A. 5 mice were implanted with SMA-560 tumors IC. Tumors were harvested when mice were moribund and TIL isolated. TIL were stimulated with the ODC-1 peptide for 6 hours, stained with the ODC-1 tetramer conjugated to APC, several immune checkpoints and intracellular stain for cytokines was performed. Significance was assessed via paired t-test between tetramer positive and negative cells. Vbeta analysis was performed on CD8⁺ (B) and CD4⁺ (C) T cells isolated from human GBM TIL (n=5), patient blood (n=5), or control blood (n=5).

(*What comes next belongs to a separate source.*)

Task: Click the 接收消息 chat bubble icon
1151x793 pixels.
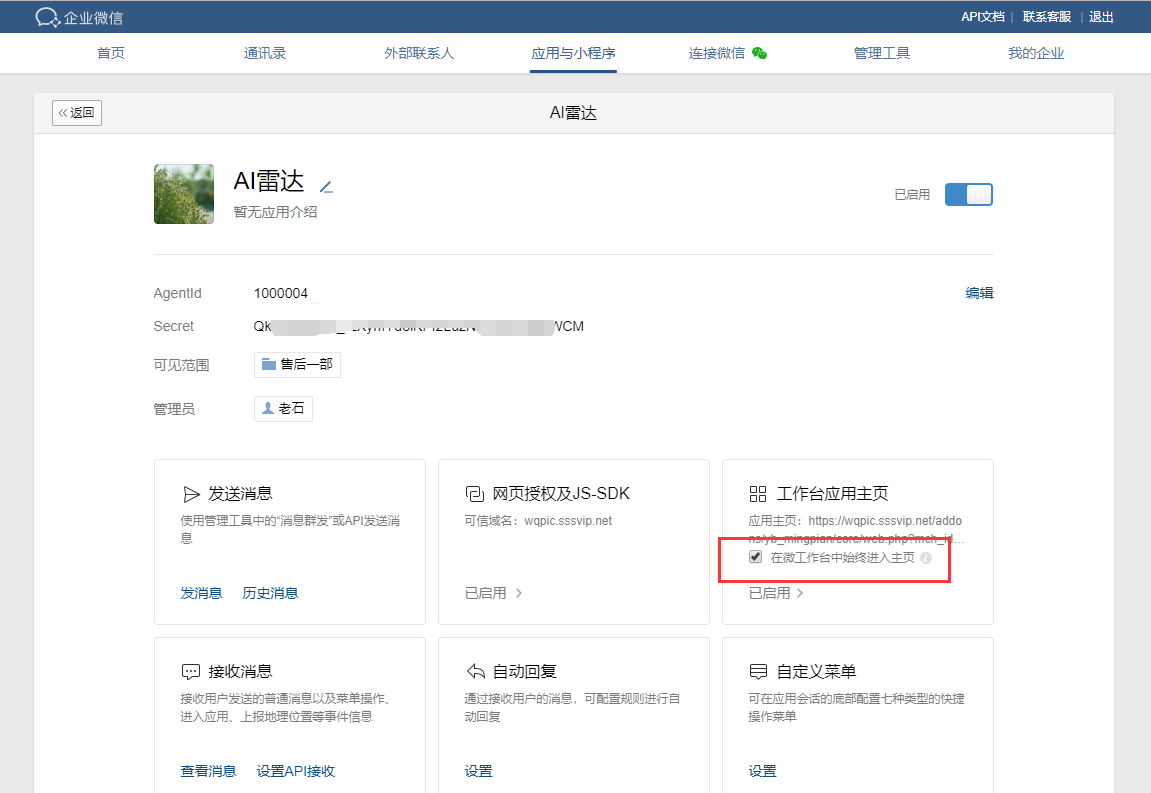Action: (190, 672)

Significance was assessed using a two-way ANOVA to assess for interaction between Vb and sample type, followed by Bonferroni post-tests between patient and control samples. *p<0.05; **p<0.01; ***p<0.001.

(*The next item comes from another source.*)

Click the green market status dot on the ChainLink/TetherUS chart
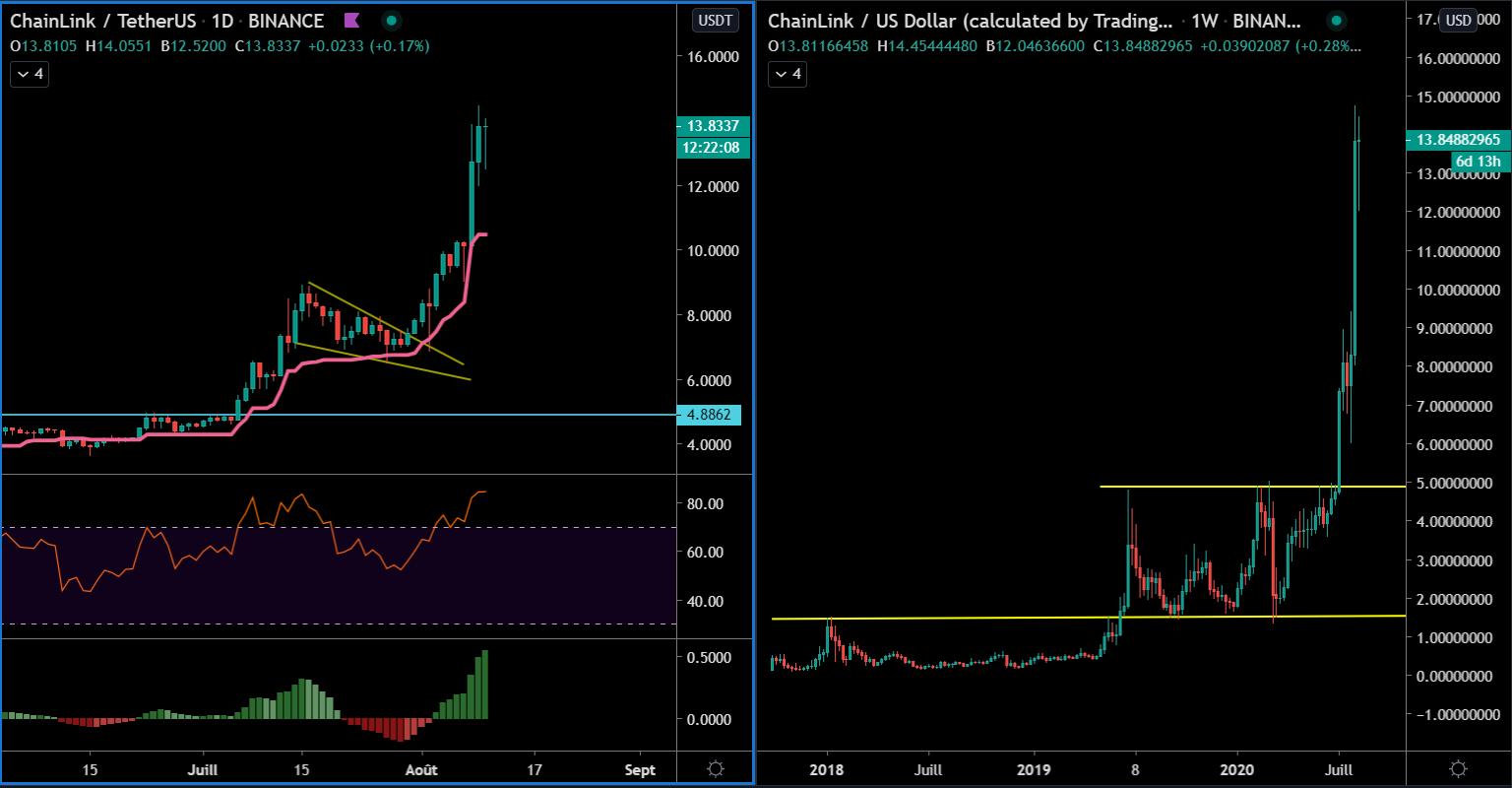The height and width of the screenshot is (788, 1512). (x=392, y=21)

Figure 6. T cell exhaustion signatures reflect tumor histology rather than intracranial location and are particularly severe among malignant glioma

A. The percentage of CD8⁺ T cells expressing immune checkpoints within either intracranial (IC) or subcutaneous (SC) CT2A and SMA-560 glioma models. TIL were isolated when mice bearing IC tumors (n=5) were moribund or when SC tumors (n=5) reached 20mm at the largest diameter. B. The percentage of CD8⁺ T cells expressing various immune checkpoints among IC or SC B16F10 (melanoma), E0771 (breast) and LLC (lung). C. Heat map representing the % of CD8+ TIL expressing immune checkpoints across five different models of IC malignancies (n=4). Each row represents one immune checkpoint with associated percentiles. Each column represents an individual mouse. D. The percentage of CD8⁺ TIL co-expressing PD-1, Tim-3, and Lag-3 across five different models of intracranial malignancies. Differences were assessed via one-way ANOVA with Tukey’s post hoc test. E. The percentage of CD8⁺ TIL staining for IFN-γ, IL-2, and TNF-α. *p<0.05; **p<0.01; ***p<0.0001.